# [About this task]
In the exhibition article below, what do the two sentences it quotes have in common?

# [Given passage]
+ + + + + + +
By: Marcel Bugiel, Translated by Anna Stüler



HAMBURG.- The exhibition of new works by Michael Riedel (*1974, lives in Frankfurt am Main and New York) bears the title “The quick brown fox jumps over the lazy dog”, but it could just as easily have been called “Franz jagt im komplett verwahrlosten Taxi quer durch Bayern” – both sentences contain each letter of the alphabet at least once and are used as dummy text and to display typefaces.

The exhibition in Hamburg follows Riedel’s solo exhibitions “Stutter” (Tate Modern, London 2009), “Vier Vorschläge zur Veränderung von Modern” (Four Proposals for Changing Modern, Städel Museum, Frankfurt am Main, 2008) and the cinematic installation “Filmed Film” (David Zwirner Gallery, New York, 2008). Recalling his installation at the Biennale in Lyon in 2007, where he “doubled” the entrance to Rirkrit Tiravanija’s video programme, Riedel has modified the entrance to the Kunstverein exhibition with a further entrance.
+ + + + + + +
# [Material provided]
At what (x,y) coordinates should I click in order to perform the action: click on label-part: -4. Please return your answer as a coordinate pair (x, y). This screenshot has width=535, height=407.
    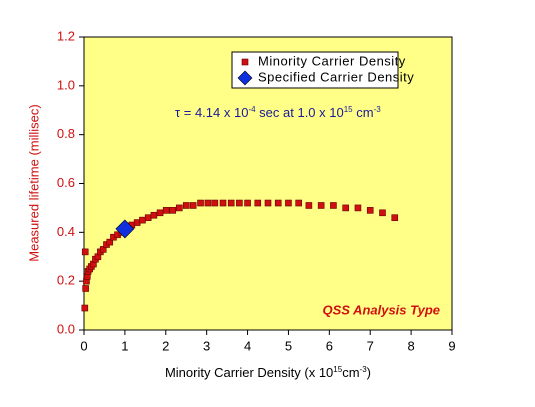
    Looking at the image, I should click on (252, 110).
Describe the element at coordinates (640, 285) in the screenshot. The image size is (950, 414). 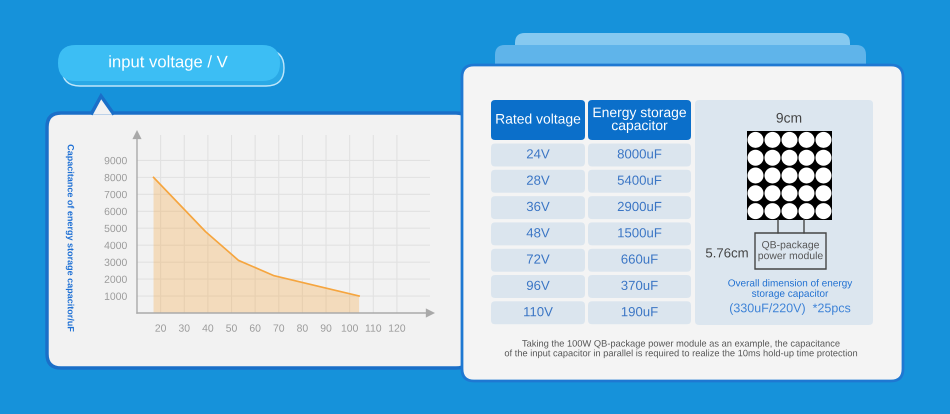
I see `text: 370uF` at that location.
+ + + + + + +
# [Solution below]
Both contain each letter of the alphabet at least once.